Поручик, который чувствовал себя обязанным что-то добавить от себя, серьёзно сказал:
– А видите, что я говорил.
Через мгновение начальник успокоился:
– Подробную инструкцию, моя душечка, будет тебе давать этот вот поручик. Тебе подобает иметь глаз особенно на ремесленную челядь и хорошо её узнать. Жаль, что ты, дорогой пане Мацей, не имеешь там отношений с мясниками на Праге, ибо на них наибольшее внимание необходимо обращать, это сброд опасный и дерзкий. Нет необходимости тебя предостерегать, моя душа, что желая что-то узнать, ты должен естественно часто сам что-то горячего немного рассказать, без этого ничего. Разные есть обстоятельства, плохие люди иногда прикидываются мирными, чтобы правительство обмануть. Может случиться, что нужно будет сделать какую авантюру, лишь бы лучше узнать их. Ежели бы там в путанице и тебя, мой дорогой, схватили, тебе необходимо иметь какое-то свидетельство, чтобы тебя охраняло. Дадут тебе здесь из канцелярии карточку с печатью, которую в случае необходимости можешь показать полицейским. Это уж там поручик об этих вещах будет помнить, а когда найдёшь, что донести, он проинформирует, где и каким порядком.
Дело казалось оконченным, поручик указал Мацею вторую дверь, ведущую в канцелярию, толкнул его туда, а сам остался с начальником.
Оба недолго помолчали, пока советник не сказал:
– Что-то он по глазам не выглядит живым, по-видимому, не много от него будет выгоды.
– Извините, пане советник, но это в каждом положении, – сказал поручик, – разные есть люди, они необходимы, только нужно знать, как их использовать. Это человек степенный, бедностью принуждённый, и поэтому хорошо, что его никто бояться не будет, а уж я им так поуправляю, что из него мы сделаем агента что называется.
– А, ну посмотрим, будет возможность увидеть, – сказал начальник.
Поручик, несмотря на законченный с виду разговор, стоял по-прежнему, а советник молчанием своим давал ему понять, что мог бы себе пойти прочь.
Тот как-то его не понял, наконец поручик отважился пробормотать:
– Прошу пана начальника, что касается премии?
– Что касается премии, – медленно ответил начальник, – даётся это по-разному, в соответствии от того, какую рыбу поймаете, а кто же это знает уже: щука или плотва?
– Уж прошу пана начальника положиться на меня, что человек будет полезным.
– Ну, ну, выплатят тебе там двести злотых (тут начальник понизил голос), так, как обычно, выбивши на расходы канцелярии…
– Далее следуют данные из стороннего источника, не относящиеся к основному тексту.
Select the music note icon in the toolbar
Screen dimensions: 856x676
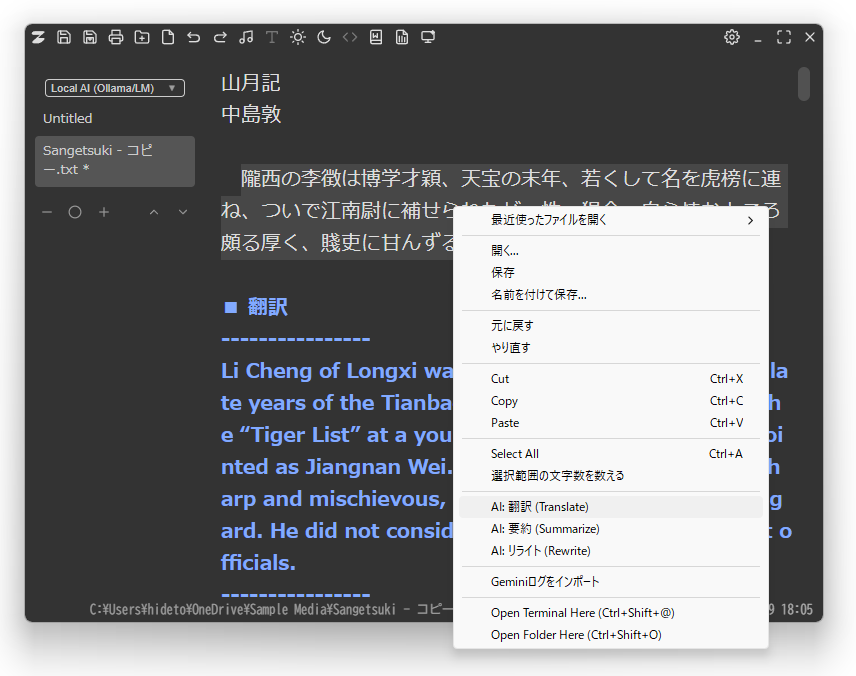(x=246, y=37)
Поручик грустно опустил голову и спросил тихо:
– Как же я спрошу, пане начальник?
– Ты это уже знаешь.
– Но если можно занести скромной просьбой слово чести, пане советник, что куска хлеба в доме не имею…
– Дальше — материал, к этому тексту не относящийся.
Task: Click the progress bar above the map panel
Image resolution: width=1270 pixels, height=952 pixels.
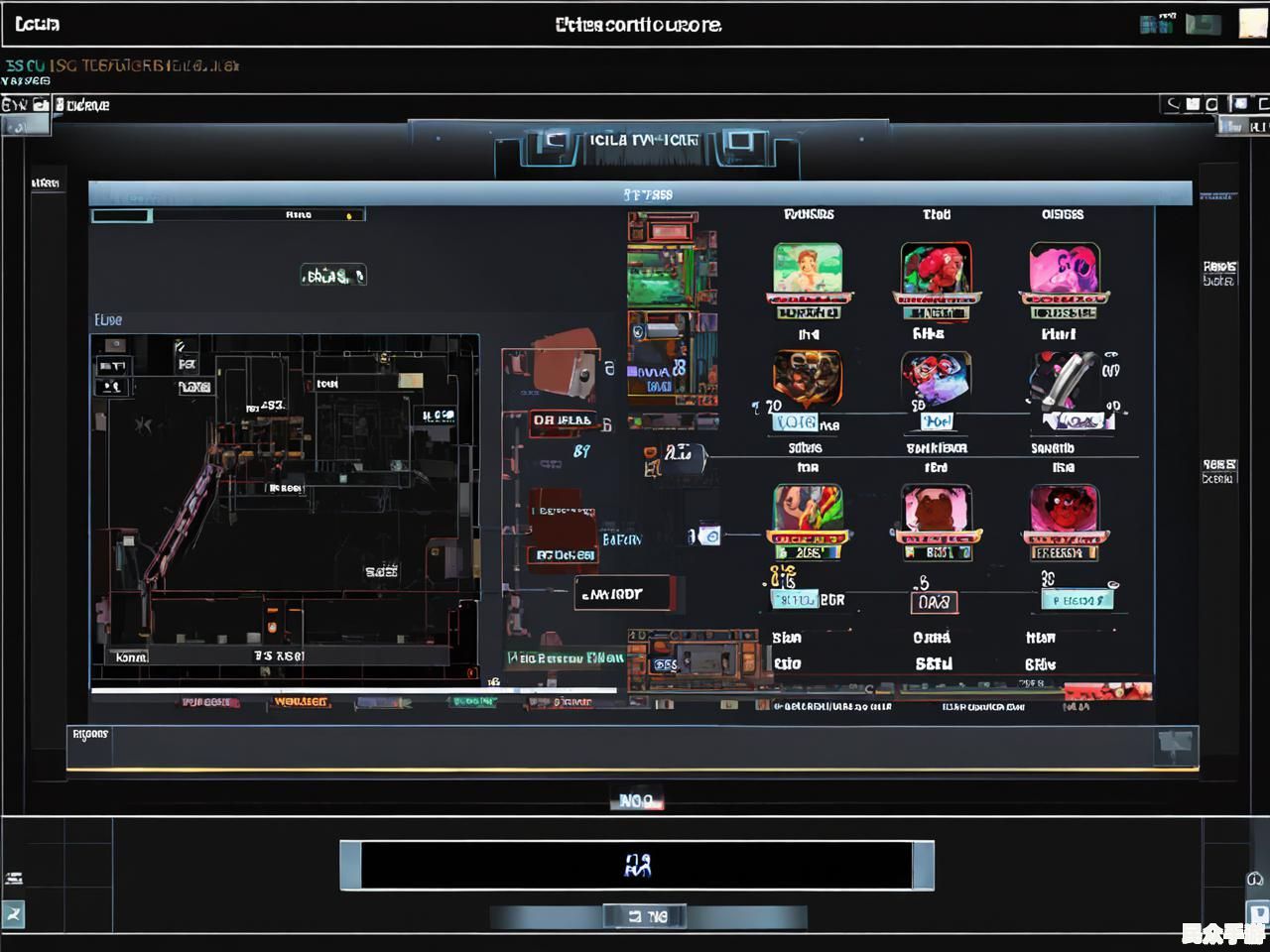Action: click(228, 215)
На слово чести начальник издевательски улыбнулся и ответил:
– Ты сам себе виной, не ведёшь правильный образ жизни… но довольно, ваша милость, ты знаешь, что не может быть иначе. Сто злотых возьмёшь на руки, а распишешься за двести, и молчок!
Говоря это, он позвонил, живо вошёл хромой мужчина с пером за ухом в мундире заместителя. Начальник ему что-то прошептал и вместе с ним отправил поручика, прощаясь с ним:
– Иди, иди, моя душечка, веди правильный образ жизни и будь честным…
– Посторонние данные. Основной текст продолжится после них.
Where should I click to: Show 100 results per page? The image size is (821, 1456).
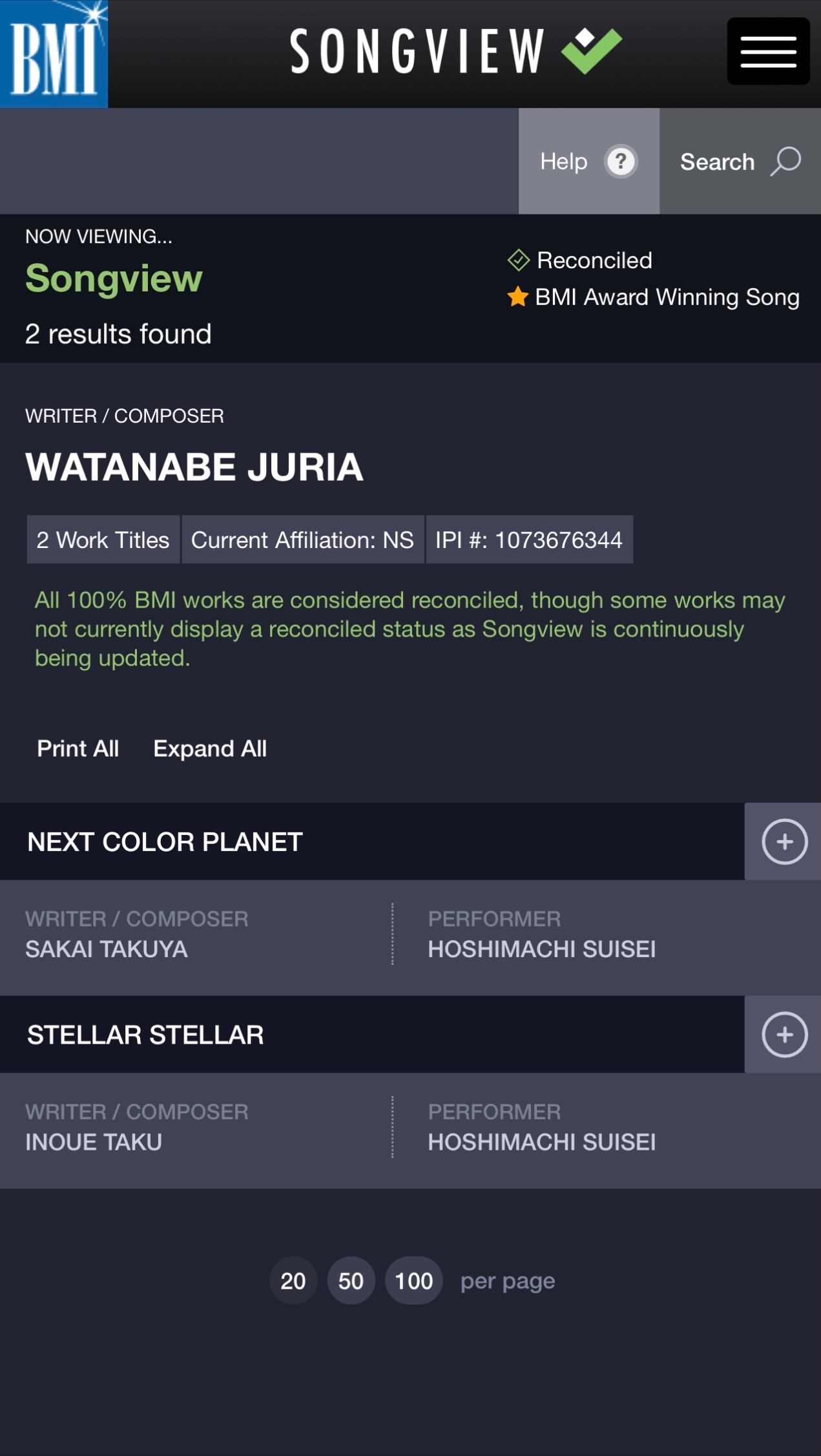pyautogui.click(x=413, y=1280)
После небольшого истечения времени поручик и Мацей Кузьма оба вышли из дома при Долгой улице, а столяр, удручённый и униженный, не в состоянии сразу пойти исповедаться под фигуру Божьей Матери, полетел домой, чувствуя, как бы его кто гнал, думая, что весь свет знает о его позоре.
Поручик держал в руке те тридцать серебреников, на которые продал человеческую душу, а в совести его затверделой не отозвались даже на мгновение угрызения, клял потихоньку этого пана начальника, который его так вежливо и сладко на сто злотых ограбил, клял клерка, который из оставшихся ста ещё у него десять при выплате вырвал.
Девяносто оставшихся жгли ему руку зависимого пьянчуги. Правда, имел он в кабаках, где догадывались о его обязанностях, и кредит, и бесплатную рюмку водки, но этого не хватало падшему распутнику, который жаждал лакомств, чувствуя хоть грош в кармане.